Amazon’s customer obsession and growth get a lot of attention. Since our company was founded 26 years ago, we’ve expanded beyond the U.S. and launched new business lines within retail, as well as in cloud computing, devices, entertainment, and other industries.
Our growth has been driven by Amazon’s focus on providing customers selection, convenience, low prices, speedy delivery, and great customer service. We’re grateful for our customers’ feedback and the trust they’ve placed in us. We’re also proud that Amazon has created more jobs in the U.S. over the past decade than any other company—over 600,000 full and part-time jobs across 40 states (and more than 700,000 indirect jobs in fields like construction, building services, and hospitality).

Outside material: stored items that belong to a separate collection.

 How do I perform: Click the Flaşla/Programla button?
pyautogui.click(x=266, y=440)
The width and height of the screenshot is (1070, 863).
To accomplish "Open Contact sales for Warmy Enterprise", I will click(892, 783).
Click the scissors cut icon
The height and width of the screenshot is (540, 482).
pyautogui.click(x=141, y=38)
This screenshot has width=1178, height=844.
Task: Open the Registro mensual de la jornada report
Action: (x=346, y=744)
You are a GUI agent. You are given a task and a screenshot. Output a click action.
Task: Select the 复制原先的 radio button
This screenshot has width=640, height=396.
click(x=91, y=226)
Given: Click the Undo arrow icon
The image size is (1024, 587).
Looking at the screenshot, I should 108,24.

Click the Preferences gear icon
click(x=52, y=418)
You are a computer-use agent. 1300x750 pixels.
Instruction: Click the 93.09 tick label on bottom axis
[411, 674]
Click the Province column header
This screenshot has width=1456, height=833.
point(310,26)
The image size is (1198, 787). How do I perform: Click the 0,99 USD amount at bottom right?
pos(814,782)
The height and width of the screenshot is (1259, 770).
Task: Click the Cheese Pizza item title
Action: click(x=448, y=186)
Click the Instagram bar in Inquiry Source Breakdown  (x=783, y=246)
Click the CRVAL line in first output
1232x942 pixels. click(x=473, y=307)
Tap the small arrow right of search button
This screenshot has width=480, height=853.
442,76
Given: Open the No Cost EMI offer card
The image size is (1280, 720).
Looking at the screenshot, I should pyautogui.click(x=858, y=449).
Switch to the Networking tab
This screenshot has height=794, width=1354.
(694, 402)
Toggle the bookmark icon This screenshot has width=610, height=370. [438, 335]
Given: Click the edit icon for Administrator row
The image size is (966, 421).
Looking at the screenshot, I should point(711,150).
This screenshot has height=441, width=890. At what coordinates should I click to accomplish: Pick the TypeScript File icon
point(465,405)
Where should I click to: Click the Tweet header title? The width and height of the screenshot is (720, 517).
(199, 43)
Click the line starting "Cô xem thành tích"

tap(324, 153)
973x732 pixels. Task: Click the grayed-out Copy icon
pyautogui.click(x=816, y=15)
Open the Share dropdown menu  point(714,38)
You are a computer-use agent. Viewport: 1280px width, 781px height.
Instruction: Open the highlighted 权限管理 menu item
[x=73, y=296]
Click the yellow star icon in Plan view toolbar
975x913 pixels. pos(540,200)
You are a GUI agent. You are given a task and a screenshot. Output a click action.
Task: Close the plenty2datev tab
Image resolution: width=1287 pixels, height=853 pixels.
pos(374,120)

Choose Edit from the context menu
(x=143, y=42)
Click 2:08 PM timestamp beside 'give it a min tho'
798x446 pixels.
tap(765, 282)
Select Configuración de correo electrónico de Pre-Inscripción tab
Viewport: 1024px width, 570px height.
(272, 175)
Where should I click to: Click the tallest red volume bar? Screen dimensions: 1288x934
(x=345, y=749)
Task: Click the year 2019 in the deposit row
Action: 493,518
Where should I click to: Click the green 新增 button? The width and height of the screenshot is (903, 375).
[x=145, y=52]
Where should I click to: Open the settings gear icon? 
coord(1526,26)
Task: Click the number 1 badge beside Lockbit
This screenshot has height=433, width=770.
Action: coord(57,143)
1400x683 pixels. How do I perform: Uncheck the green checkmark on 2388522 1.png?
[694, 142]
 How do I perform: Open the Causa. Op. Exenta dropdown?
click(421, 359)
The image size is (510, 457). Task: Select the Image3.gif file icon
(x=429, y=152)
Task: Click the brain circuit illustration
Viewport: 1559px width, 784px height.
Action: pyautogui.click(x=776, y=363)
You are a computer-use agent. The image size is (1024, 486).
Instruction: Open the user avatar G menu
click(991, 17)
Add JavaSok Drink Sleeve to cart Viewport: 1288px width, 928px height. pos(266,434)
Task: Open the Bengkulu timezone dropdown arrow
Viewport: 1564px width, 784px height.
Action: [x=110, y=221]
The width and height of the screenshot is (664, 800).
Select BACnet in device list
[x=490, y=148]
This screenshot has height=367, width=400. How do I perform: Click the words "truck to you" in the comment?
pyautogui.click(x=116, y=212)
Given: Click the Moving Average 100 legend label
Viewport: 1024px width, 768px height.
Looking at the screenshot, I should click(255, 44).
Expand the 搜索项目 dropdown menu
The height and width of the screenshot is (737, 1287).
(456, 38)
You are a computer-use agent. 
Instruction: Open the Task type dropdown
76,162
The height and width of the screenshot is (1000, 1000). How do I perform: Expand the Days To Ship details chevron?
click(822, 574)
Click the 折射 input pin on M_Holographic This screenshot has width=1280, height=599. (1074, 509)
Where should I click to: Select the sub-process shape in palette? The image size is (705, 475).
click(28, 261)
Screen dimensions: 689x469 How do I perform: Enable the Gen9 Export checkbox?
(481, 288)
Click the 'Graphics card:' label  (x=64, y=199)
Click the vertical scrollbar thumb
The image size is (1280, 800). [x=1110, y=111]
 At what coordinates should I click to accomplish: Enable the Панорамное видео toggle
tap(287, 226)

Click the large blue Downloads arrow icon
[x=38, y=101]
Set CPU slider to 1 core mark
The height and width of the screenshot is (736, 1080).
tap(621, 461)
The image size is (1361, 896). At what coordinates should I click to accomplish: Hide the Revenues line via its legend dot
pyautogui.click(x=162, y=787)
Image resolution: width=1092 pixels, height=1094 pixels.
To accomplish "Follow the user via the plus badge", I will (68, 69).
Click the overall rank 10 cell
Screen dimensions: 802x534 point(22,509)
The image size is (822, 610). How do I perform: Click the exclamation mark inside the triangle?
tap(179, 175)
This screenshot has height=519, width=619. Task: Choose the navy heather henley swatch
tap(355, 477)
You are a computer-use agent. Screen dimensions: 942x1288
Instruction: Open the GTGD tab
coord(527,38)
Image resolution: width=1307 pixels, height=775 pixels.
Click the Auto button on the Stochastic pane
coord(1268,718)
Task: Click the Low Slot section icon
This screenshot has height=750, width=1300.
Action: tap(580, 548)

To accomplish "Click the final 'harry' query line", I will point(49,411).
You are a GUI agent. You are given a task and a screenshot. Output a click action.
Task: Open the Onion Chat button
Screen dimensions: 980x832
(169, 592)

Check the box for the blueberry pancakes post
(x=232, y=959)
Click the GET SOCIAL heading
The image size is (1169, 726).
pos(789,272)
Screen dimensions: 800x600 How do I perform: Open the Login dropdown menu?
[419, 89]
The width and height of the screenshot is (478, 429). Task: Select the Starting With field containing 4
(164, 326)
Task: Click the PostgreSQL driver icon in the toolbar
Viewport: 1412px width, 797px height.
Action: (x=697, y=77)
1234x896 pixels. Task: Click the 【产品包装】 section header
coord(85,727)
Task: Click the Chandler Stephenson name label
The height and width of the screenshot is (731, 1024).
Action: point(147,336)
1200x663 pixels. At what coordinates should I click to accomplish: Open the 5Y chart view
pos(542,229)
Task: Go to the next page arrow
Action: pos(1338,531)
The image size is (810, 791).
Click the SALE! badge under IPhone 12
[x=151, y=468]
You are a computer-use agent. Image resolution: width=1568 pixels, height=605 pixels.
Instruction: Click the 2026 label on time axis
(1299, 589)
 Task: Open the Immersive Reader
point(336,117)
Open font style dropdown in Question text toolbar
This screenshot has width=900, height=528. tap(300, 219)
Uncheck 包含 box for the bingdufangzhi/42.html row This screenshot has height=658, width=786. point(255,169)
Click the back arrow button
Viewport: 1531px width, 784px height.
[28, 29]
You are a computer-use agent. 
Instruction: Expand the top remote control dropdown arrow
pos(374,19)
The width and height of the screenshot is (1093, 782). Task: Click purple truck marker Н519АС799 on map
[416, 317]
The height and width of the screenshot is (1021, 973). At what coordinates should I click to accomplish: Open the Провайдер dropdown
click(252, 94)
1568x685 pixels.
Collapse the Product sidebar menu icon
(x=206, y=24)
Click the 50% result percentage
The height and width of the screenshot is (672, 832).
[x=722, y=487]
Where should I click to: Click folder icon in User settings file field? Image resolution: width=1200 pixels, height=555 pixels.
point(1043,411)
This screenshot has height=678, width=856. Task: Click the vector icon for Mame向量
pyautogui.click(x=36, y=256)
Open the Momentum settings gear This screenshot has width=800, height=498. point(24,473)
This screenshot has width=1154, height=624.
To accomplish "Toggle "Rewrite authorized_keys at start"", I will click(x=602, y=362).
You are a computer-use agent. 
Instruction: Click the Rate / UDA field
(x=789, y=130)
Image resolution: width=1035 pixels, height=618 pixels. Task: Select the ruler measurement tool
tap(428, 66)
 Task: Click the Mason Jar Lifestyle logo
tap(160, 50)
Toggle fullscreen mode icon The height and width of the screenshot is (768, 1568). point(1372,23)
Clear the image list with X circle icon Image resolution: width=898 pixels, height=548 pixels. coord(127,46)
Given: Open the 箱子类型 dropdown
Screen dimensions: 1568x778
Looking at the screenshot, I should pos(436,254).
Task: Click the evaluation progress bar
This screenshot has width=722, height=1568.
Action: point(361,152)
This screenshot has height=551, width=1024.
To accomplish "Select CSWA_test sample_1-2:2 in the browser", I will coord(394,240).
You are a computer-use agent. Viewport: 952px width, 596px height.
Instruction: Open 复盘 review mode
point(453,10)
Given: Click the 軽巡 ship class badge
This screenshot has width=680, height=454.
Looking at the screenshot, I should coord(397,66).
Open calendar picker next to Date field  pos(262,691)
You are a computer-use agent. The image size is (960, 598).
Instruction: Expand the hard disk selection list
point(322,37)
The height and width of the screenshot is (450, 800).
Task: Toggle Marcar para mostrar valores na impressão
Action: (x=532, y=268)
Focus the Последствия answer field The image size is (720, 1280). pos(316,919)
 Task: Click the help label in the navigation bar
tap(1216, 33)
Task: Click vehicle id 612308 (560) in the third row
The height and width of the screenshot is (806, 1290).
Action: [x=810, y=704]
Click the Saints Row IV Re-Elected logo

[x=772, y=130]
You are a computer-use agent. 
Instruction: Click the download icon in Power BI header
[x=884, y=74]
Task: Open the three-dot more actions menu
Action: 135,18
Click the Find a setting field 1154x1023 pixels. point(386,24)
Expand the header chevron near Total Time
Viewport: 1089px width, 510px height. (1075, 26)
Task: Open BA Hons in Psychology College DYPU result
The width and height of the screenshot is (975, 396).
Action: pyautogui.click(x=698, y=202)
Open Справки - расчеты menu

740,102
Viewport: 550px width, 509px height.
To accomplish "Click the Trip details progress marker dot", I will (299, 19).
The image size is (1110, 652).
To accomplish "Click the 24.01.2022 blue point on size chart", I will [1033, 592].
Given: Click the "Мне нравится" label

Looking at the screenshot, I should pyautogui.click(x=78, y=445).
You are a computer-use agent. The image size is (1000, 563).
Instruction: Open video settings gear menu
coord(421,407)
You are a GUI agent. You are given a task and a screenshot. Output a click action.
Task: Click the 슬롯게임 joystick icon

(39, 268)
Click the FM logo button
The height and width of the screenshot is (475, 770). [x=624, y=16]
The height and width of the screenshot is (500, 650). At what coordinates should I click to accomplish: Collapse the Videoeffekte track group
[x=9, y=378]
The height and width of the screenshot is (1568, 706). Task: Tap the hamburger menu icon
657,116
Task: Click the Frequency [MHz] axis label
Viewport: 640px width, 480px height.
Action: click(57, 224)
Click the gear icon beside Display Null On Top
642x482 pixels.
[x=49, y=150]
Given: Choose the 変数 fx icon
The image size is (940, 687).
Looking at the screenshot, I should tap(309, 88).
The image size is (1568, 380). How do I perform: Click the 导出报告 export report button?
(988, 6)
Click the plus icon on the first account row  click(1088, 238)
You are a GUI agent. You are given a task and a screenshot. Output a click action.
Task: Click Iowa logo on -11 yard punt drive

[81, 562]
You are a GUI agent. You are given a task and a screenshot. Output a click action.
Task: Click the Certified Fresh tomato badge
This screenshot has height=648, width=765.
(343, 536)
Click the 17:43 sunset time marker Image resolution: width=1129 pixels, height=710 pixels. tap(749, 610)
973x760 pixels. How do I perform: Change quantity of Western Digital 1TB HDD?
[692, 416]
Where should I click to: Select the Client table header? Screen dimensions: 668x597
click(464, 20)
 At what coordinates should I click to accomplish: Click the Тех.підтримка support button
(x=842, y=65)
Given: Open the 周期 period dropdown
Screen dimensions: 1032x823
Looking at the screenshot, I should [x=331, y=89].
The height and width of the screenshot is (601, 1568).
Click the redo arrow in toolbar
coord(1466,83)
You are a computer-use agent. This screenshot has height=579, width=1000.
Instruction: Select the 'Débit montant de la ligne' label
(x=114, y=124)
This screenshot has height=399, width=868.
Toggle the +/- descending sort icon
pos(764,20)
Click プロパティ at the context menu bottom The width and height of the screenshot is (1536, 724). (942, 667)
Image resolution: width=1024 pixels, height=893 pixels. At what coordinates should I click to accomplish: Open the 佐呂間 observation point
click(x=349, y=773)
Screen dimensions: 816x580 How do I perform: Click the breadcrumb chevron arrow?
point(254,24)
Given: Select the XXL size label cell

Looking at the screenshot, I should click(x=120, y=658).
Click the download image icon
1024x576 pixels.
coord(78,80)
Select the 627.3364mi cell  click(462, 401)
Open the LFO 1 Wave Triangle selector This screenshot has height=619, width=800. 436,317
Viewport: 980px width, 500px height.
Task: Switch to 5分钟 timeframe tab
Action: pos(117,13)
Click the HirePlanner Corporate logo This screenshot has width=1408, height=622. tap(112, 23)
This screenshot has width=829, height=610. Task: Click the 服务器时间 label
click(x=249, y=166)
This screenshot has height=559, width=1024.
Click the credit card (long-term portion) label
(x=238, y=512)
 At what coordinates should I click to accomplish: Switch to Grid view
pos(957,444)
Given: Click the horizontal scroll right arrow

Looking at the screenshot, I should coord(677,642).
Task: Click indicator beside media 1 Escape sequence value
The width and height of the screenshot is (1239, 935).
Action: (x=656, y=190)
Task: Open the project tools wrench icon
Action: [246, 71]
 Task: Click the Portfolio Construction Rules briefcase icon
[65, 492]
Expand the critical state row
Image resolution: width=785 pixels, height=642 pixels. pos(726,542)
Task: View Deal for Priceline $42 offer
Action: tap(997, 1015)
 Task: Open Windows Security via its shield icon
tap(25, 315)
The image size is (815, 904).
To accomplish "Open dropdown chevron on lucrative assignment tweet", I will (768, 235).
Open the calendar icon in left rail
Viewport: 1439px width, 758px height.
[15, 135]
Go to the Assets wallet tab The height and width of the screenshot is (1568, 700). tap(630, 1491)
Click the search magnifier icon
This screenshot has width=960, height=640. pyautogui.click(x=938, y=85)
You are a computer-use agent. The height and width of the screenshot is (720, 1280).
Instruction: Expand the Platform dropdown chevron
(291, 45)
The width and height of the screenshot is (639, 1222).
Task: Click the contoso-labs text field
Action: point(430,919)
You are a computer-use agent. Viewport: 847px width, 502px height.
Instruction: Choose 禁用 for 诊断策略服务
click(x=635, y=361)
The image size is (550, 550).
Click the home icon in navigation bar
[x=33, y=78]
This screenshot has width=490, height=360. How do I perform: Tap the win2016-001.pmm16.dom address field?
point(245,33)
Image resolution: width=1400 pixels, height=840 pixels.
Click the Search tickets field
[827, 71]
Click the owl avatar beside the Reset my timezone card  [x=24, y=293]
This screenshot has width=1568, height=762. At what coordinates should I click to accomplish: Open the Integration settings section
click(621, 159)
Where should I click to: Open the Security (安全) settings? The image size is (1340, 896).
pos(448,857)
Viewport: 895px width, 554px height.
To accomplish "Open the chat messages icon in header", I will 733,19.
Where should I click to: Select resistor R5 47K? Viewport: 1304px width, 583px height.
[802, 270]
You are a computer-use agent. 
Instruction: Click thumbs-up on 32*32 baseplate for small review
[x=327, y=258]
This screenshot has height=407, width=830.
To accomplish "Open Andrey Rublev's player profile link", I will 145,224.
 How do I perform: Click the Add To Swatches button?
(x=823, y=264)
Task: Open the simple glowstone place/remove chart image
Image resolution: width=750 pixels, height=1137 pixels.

While Amazon is no doubt a significant company, we are fortunate to operate in some of the largest global markets in the world, including the nearly $24 trillion global retail market and the multi-trillion dollar global enterprise technology market, among others. Amazon is a valuable company because we have been successful within these massive industries, but we remain a small part of these large and diverse markets. In fact, there are so many retail options that, despite Amazon’s success, the company makes up just 1% of global retail sales and 4% of U.S. retail sales.
As a new report from GlobalData underscores, retail is a large and unconcentrated market. For comparison, in the U.S., the top five biggest companies in banking represent 39.1% of deposits; the top five airlines represent 71.7% of industry revenue; and the top five mobile providers represent 95.6% of industry revenue. While in retail, the top five retailers represent just 19.9% of industry revenue, according to GlobalData.
GlobalData’s research also refutes the fallacy that physical retail and online retail are distinct markets. It finds that consumers regularly swap between channels for different purchases and even within the journey of a single purchase—searching for a product in store, paying for it online, and then picking it up at a store. This means that retailers are competing for customers through interchangeable physical and digital channels. Like almost every other segment of our economy, technology is used everywhere in retail and has only made retail more competitive, whether online, in physical stores, or in the various combinations of the two that make up most stores today. All retailers are acutely aware that, regardless of how the best features of “online” and “physical” stores are combined, we are all competing for and serving the same customers.
Since the start of the COVID-19 pandemic, many retailers are thriving—and most have seen soaring multichannel sales, with orders made online and picked up at curbside spiking nearly 250% in the U.S. Best Buy grew online sales by 250%, Target by 195%, Lowe’s by 135%, Kroger by 127%, and Walmart by 97%—with customers often picking up their online purchases in these physical stores. In response to this trend, retailers are expanding their multi-channel capabilities to meet demand, and GlobalData expects consumers to continue to utilize multi-channel services even more in the future. GlobalData also found that online channel transactions are smaller than many people think. In the U.S., at the peak of the pandemic, only about 20% of retail purchases were transacted online—with more than one third of those transactions driven or supported by physical channels, such as curbside pickup or in-store returns.
Unlike other industries that are “winner-take-all,” retail is a healthy sector with lots of big, established players thriving both through physical and online channels. In the U.S. alone, more than 80 retailers earn over $1 billion in annual revenue. Despite Amazon’s growth and investments to attract and retain customers, we aren’t the largest U.S. company or the largest U.S. retailer (Walmart’s revenues are more than double those of Amazon’s). Amazon also competes against large, established companies like Target and Costco, as well as many other household names such as Kroger in grocery, Home Depot in home improvement, and BestBuy in electronics. The same holds true in other countries: Tesco is larger than Amazon in the UK; Edeka is larger in Germany; and Carrefour is larger in France.
Competition in retail is also being driven by more large retailers welcoming third-party sellers into their stores—and these independent businesses bring consumers added selection and low prices. In addition to Amazon, independent small businesses now sell in online stores from Walmart, Target, eBay, Etsy, and others, and they can use fast-growing services like Shopify to serve customers through online and physical channels directly. Both buyers and sellers have more choices than ever before. At Amazon, we welcome this competition. It sharpens our focus. It feeds our creativity. And fuels our drive to innovate for customers.